▸ **TASK OBJECTIVE**
Return, verbatim, the stretch of the listing below from the line containing "Click the Device not compliant heading" through the line containing "Action: (x=16, y=13)", including both of those lines.

══ RECORDS SUPPLIED ══

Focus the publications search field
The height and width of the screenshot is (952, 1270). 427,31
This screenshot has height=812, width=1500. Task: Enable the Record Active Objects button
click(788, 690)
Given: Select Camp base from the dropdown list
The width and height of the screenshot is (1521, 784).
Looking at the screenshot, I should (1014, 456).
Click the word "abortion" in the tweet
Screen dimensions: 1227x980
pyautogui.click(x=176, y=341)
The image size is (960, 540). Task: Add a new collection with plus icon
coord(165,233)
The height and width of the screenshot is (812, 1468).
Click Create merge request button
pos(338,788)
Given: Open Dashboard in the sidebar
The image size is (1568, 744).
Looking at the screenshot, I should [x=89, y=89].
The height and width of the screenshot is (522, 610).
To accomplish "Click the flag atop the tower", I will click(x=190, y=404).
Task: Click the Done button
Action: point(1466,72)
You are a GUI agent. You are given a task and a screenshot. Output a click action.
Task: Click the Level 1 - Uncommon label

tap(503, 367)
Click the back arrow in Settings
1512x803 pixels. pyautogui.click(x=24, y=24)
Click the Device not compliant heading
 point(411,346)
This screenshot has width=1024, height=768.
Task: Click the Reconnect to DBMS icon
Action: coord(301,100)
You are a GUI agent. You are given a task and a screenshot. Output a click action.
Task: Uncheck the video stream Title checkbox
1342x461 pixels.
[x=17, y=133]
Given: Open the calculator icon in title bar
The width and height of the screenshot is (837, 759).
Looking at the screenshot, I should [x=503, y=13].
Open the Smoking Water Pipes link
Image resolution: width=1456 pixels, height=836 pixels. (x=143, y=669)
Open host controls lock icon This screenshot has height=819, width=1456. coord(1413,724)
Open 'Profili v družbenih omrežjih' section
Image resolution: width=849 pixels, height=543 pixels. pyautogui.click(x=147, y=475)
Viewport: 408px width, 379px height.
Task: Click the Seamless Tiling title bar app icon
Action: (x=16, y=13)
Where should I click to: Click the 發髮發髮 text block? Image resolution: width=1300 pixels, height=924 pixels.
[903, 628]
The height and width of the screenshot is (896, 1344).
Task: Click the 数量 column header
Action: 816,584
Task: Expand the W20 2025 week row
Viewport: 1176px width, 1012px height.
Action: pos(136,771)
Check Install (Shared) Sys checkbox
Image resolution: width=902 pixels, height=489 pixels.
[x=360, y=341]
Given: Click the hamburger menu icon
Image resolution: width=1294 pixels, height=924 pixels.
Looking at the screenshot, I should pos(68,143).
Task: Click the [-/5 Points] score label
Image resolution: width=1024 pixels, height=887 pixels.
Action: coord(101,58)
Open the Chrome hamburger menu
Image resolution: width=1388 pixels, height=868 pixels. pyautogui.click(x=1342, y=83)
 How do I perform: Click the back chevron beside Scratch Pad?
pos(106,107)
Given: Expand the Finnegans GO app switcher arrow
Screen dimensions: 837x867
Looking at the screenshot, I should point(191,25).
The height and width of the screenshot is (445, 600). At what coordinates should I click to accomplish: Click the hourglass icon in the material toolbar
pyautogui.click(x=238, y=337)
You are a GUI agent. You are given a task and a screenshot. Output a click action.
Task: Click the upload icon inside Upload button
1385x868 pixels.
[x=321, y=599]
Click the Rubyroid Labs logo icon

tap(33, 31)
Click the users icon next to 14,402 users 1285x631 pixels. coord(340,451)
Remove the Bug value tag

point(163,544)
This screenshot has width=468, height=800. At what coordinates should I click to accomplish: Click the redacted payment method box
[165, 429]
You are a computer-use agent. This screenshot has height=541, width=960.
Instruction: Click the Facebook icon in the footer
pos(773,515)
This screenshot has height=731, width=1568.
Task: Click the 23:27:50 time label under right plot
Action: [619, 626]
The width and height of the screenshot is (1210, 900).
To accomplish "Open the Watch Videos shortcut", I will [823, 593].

═══

▸ **RESULT**
Click the Device not compliant heading
 point(411,346)
This screenshot has width=1024, height=768.
Task: Click the Reconnect to DBMS icon
Action: coord(301,100)
You are a GUI agent. You are given a task and a screenshot. Output a click action.
Task: Uncheck the video stream Title checkbox
1342x461 pixels.
[x=17, y=133]
Given: Open the calculator icon in title bar
The width and height of the screenshot is (837, 759).
Looking at the screenshot, I should [x=503, y=13].
Open the Smoking Water Pipes link
Image resolution: width=1456 pixels, height=836 pixels. (x=143, y=669)
Open host controls lock icon This screenshot has height=819, width=1456. coord(1413,724)
Open 'Profili v družbenih omrežjih' section
Image resolution: width=849 pixels, height=543 pixels. pyautogui.click(x=147, y=475)
Viewport: 408px width, 379px height.
Task: Click the Seamless Tiling title bar app icon
Action: (x=16, y=13)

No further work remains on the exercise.